━━━ Provided data

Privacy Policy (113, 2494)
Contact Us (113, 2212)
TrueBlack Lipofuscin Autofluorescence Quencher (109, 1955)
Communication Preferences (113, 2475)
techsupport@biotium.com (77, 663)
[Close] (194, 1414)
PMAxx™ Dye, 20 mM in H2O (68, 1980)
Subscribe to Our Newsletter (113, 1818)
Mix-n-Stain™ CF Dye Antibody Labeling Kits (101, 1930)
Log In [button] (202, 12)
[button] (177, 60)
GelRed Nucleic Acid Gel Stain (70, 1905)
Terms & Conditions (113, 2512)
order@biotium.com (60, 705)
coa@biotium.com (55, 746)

━━━━━━
━━━ Provided data

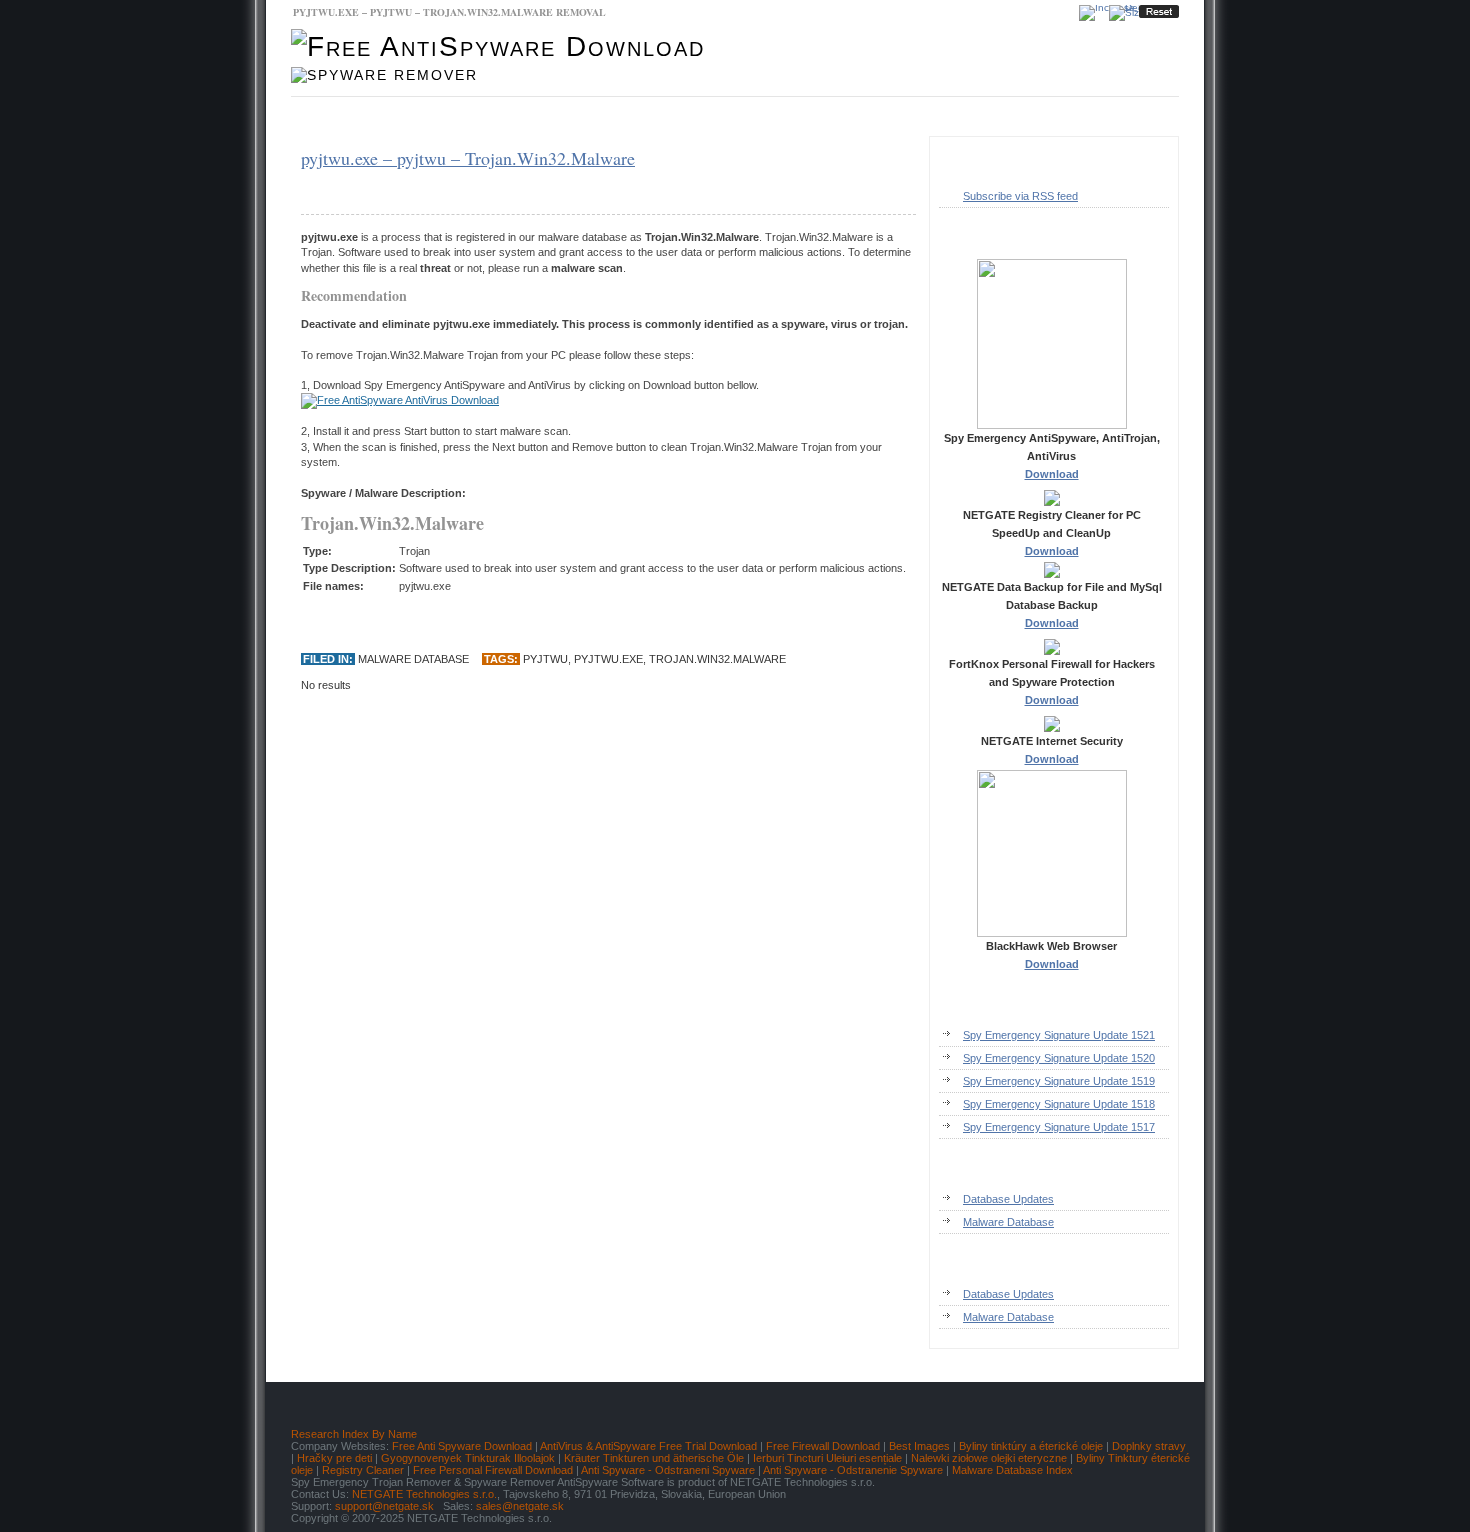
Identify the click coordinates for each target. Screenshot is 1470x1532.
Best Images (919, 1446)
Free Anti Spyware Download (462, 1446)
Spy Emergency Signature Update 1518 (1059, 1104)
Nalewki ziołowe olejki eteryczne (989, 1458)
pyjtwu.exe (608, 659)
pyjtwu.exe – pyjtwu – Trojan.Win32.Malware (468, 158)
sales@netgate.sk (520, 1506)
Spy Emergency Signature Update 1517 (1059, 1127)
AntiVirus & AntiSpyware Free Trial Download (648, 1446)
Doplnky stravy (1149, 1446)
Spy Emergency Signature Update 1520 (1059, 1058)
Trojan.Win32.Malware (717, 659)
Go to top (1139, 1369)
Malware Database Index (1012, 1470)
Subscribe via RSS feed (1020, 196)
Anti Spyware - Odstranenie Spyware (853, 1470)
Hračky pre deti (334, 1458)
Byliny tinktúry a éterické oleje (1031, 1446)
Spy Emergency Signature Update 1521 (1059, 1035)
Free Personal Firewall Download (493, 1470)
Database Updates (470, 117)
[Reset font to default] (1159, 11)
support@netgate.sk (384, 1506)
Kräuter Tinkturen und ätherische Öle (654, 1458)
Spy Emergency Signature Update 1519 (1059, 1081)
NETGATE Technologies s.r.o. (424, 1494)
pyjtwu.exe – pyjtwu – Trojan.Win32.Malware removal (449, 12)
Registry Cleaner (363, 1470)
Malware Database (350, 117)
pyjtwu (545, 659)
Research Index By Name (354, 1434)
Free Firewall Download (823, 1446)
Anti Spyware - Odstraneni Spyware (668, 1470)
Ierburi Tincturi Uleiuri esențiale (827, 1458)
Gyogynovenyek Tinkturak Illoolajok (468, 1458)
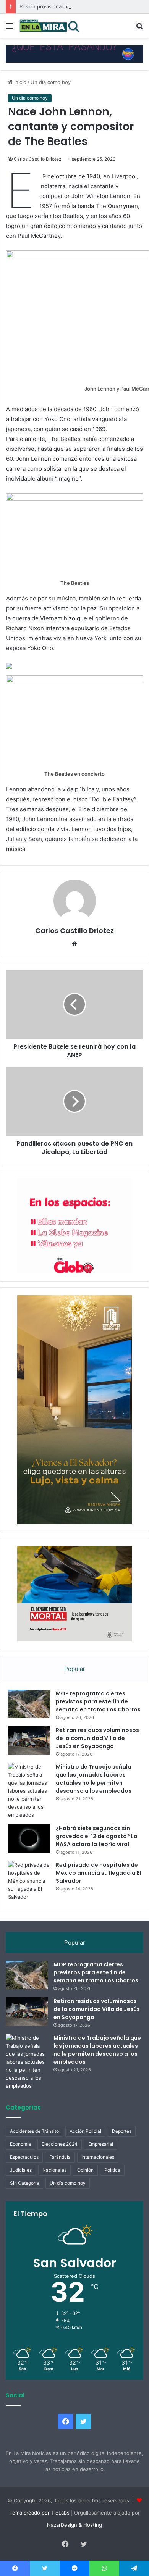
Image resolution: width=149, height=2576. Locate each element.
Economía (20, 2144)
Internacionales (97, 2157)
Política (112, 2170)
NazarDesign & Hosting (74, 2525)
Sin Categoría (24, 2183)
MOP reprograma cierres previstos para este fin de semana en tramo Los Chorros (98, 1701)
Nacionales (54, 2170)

━━━━━━
━━━ Provided data

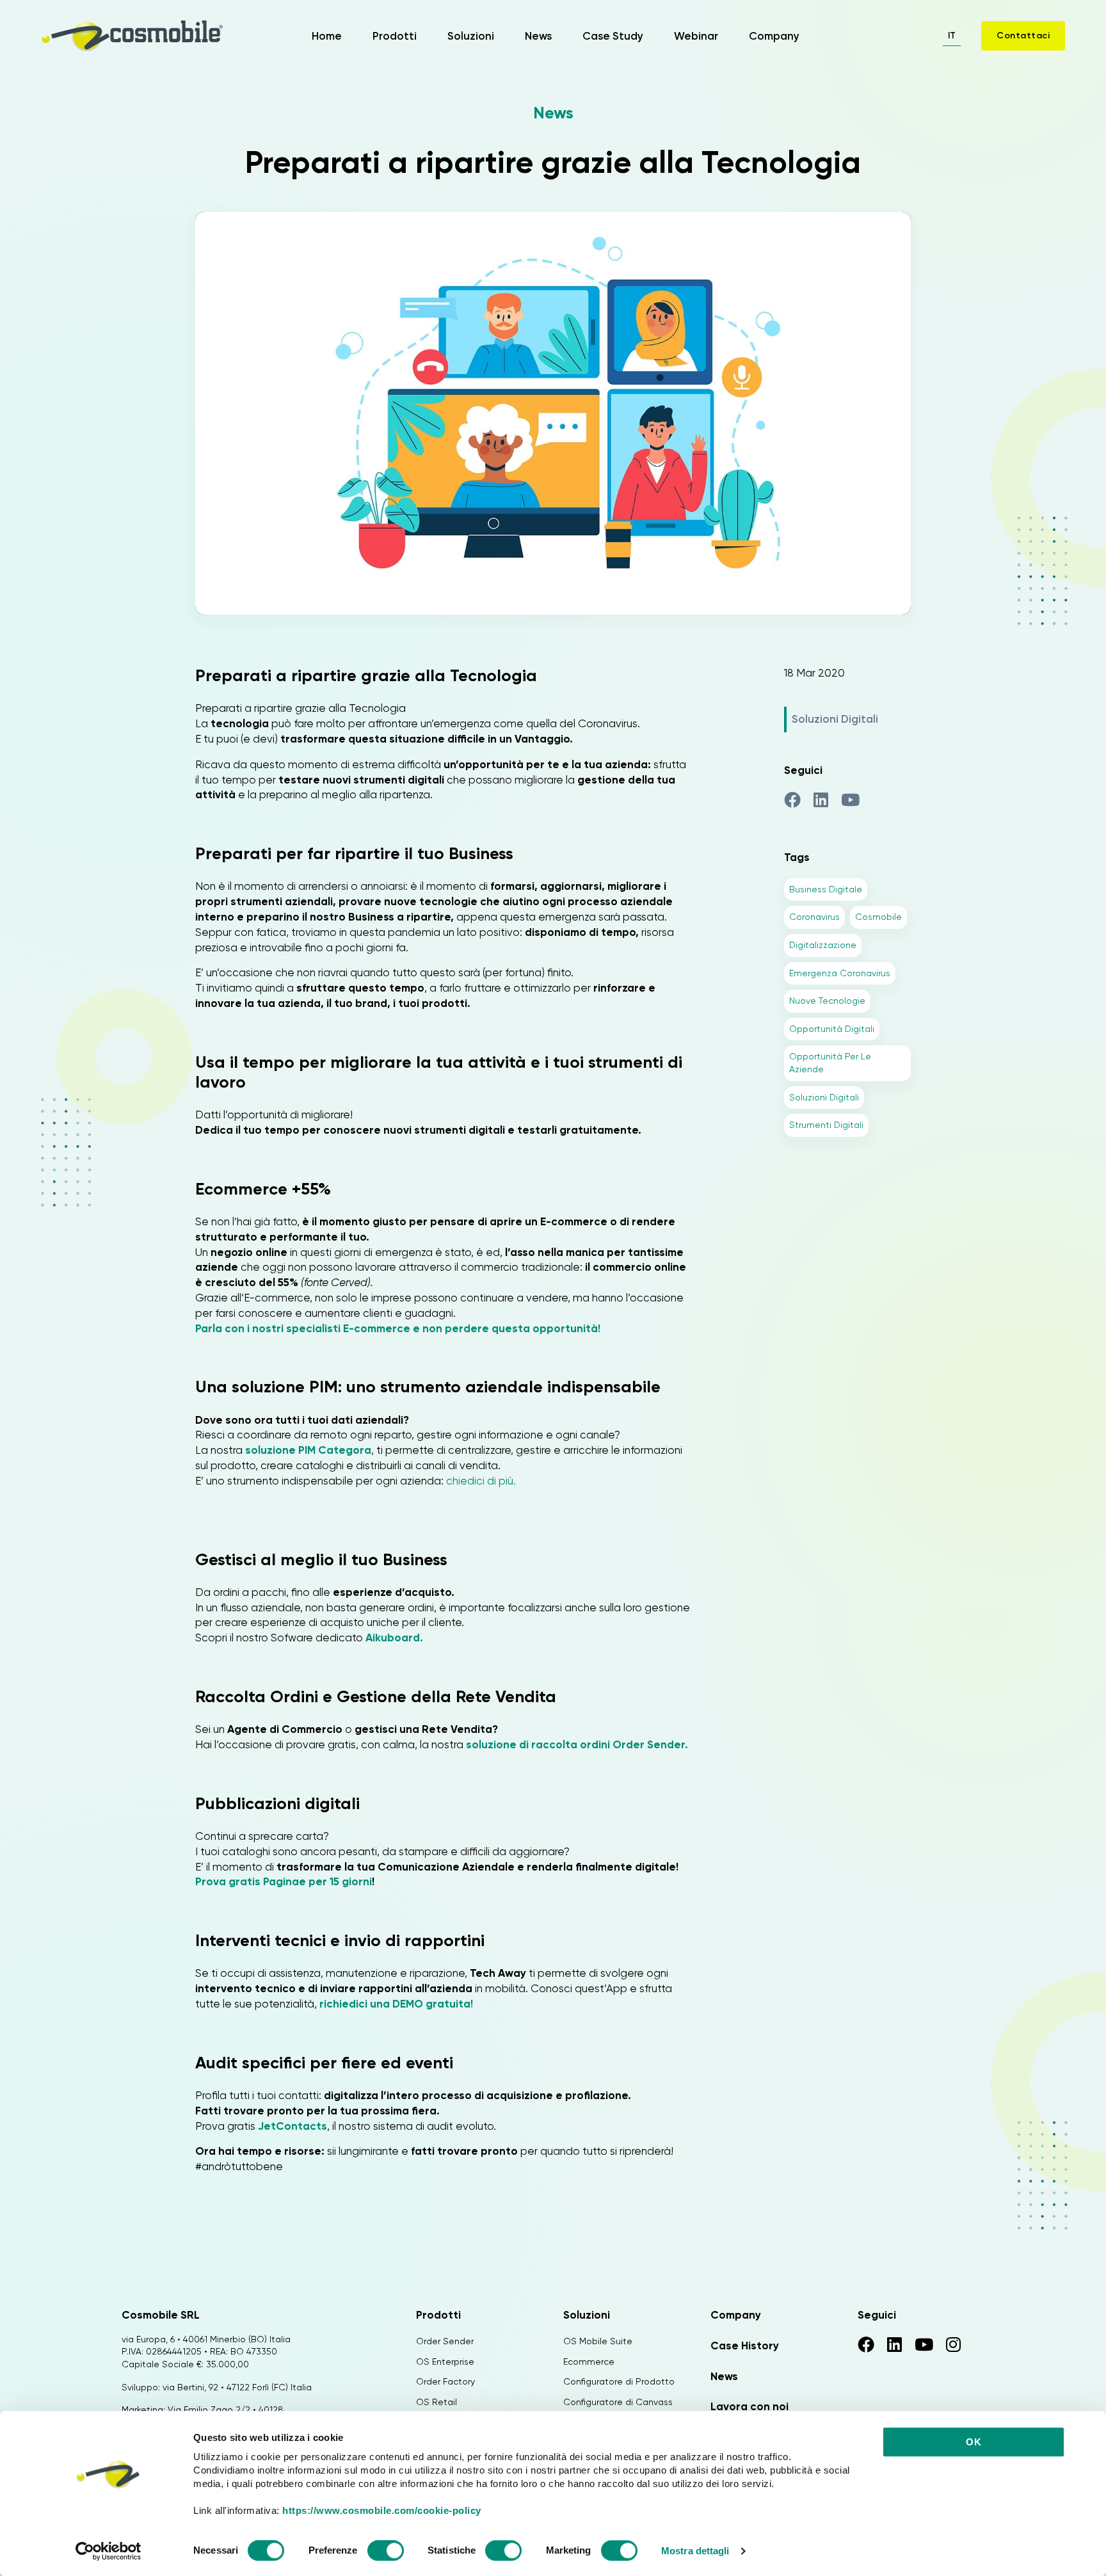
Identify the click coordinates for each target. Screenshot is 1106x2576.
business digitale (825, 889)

━━━━━━

Start with the line above that contains "Privacy Policy (113, 2494)" and end with the line that contains "coa@biotium.com (55, 746)". Write out those lines exactly, and only those.

→ Solution:
Privacy Policy (113, 2494)
Contact Us (113, 2212)
TrueBlack Lipofuscin Autofluorescence Quencher (109, 1955)
Communication Preferences (113, 2475)
techsupport@biotium.com (77, 663)
[Close] (194, 1414)
PMAxx™ Dye, 20 mM in H2O (68, 1980)
Subscribe to Our Newsletter (113, 1818)
Mix-n-Stain™ CF Dye Antibody Labeling Kits (101, 1930)
Log In [button] (202, 12)
[button] (177, 60)
GelRed Nucleic Acid Gel Stain (70, 1905)
Terms & Conditions (113, 2512)
order@biotium.com (60, 705)
coa@biotium.com (55, 746)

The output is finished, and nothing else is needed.